I haven’t really tried centos recently (old strange heavily patched versions of everything), or Ubuntu server (started feeling too patched up, microforked everything, and too opinionated for a distro according to my tastes).
I prefer the rolling release model where I control when to upgrade what and how much effort to put in rather than someone managing me to not go through updates when I have the time, and go through a major upgrade when I don’t have the time, while at the same time holding back features on me - no thank you.

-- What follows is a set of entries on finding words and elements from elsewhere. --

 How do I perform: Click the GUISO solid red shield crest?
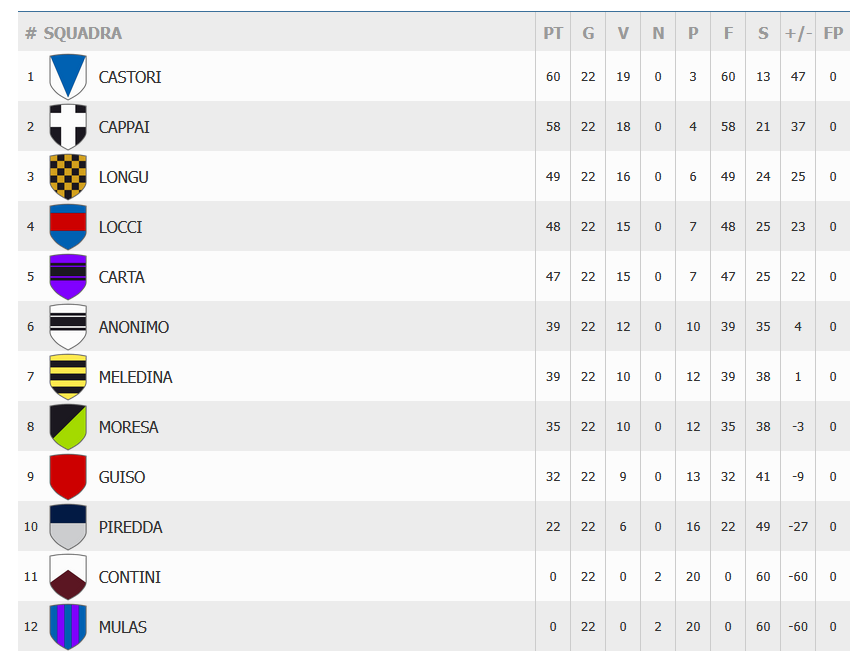coord(68,477)
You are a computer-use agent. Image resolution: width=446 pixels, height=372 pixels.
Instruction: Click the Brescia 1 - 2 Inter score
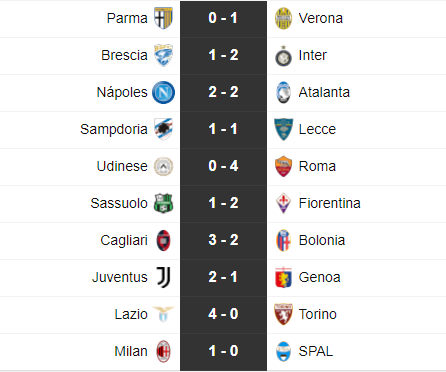(223, 55)
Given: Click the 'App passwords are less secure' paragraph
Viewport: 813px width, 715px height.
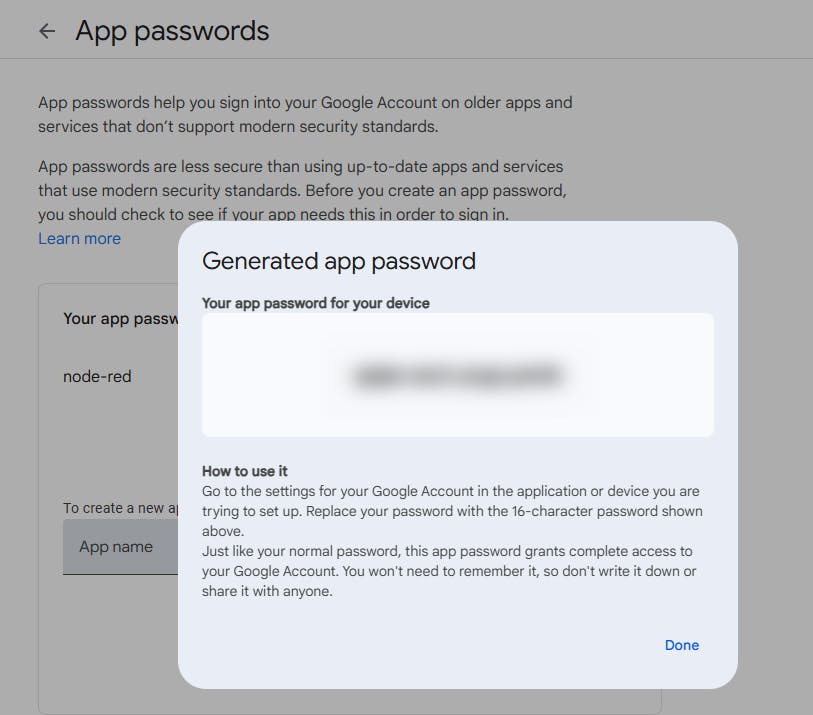Looking at the screenshot, I should coord(300,166).
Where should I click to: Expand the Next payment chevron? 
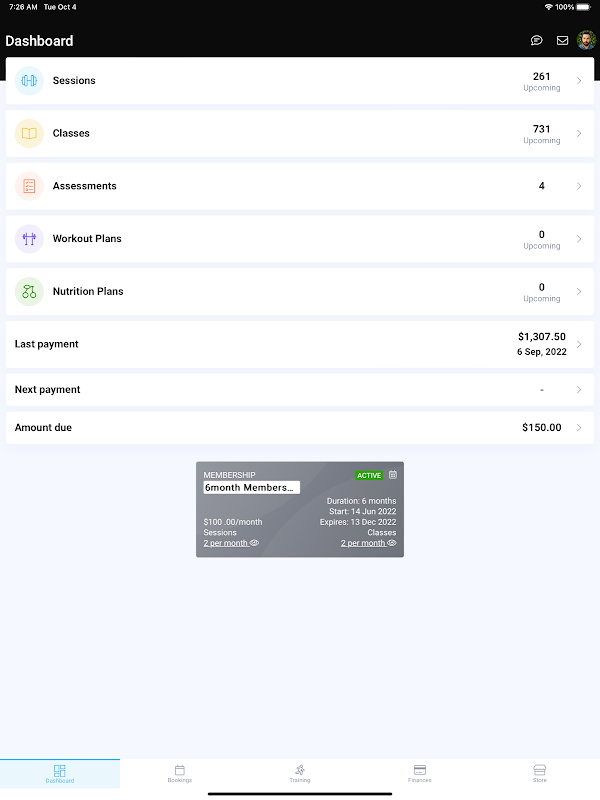coord(579,390)
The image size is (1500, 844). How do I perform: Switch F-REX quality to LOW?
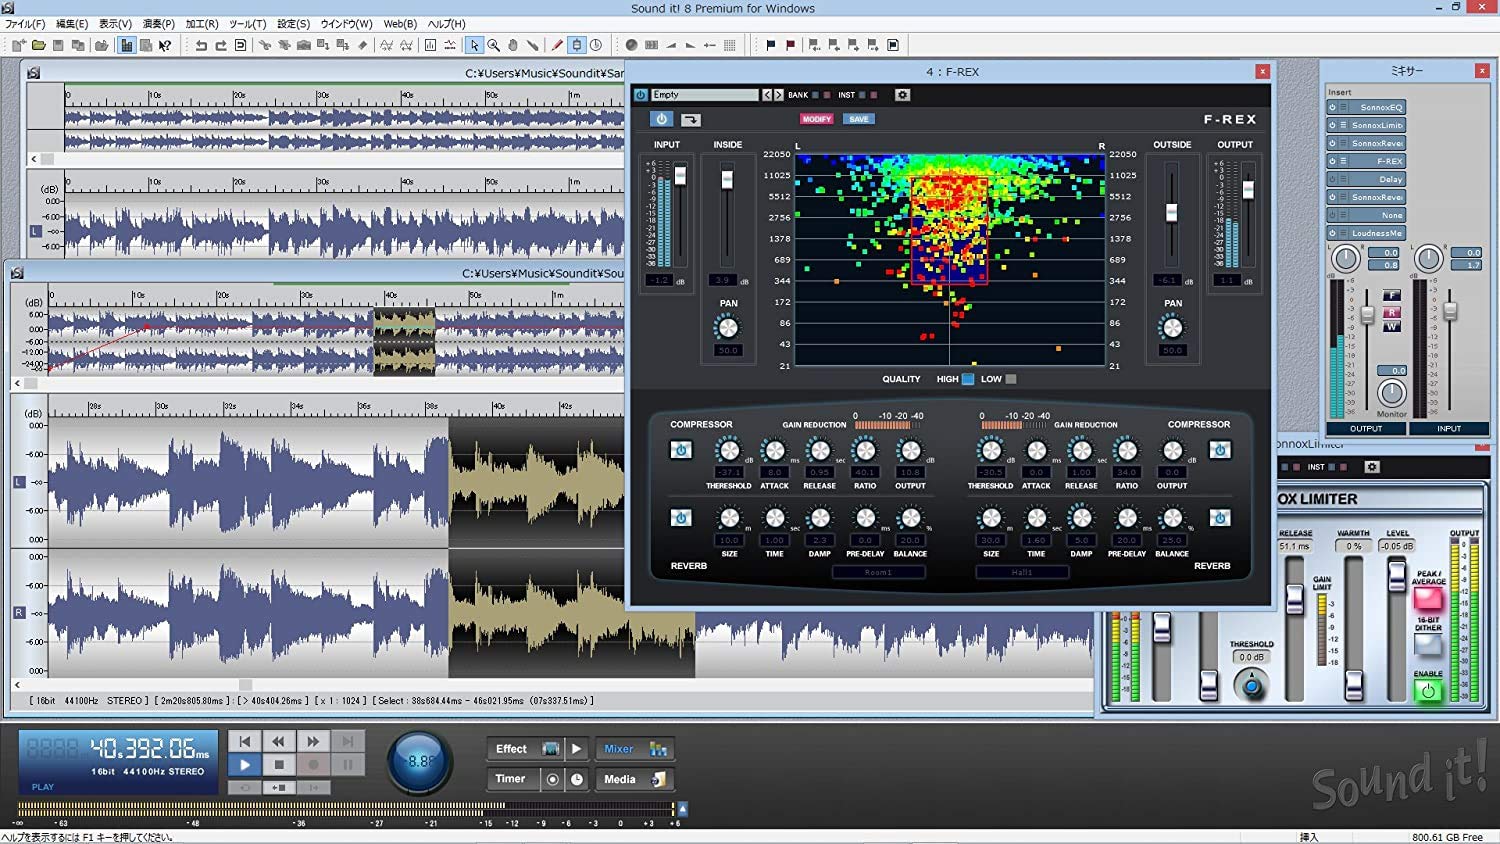click(1008, 379)
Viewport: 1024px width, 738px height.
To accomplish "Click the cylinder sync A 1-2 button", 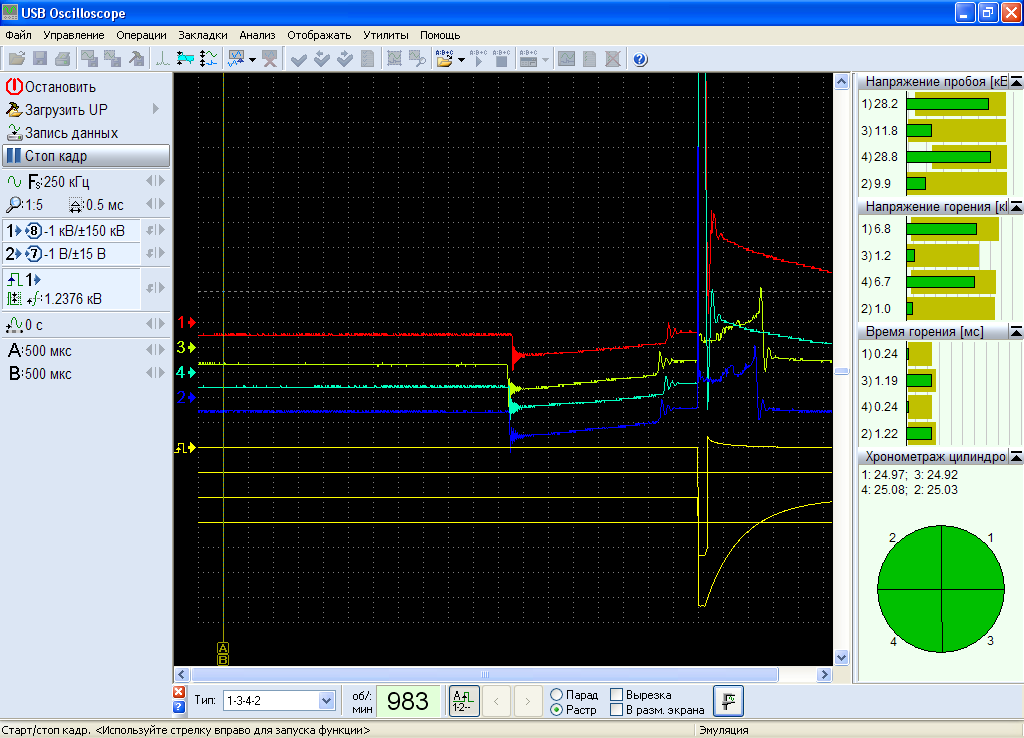I will (x=463, y=701).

One can always download and build zfs to fit the kernel version they’re using by hand. But, DKMS is a system of hooks for your package manager that does that, ie. it builds the spl and zfs kernel modules from sources (or partially built sources) for you. OpenZFS devs are keeping track of next and rc releases and in my experience they’re doing a better job than most driver/hardware maintainers who maintain out-of-tree code. It’s a big community of actual devs, and so the kernel releases track each other usually such that you’ll have OpenZFS sources updated published on the same day as the kernel. However, they’re still separate releases, and they’re usually living in separate repos downstream and sometimes if you’re using prepackaged/precompiled ZFS your package manager might barf for like a day until the distro maintainers get their act together.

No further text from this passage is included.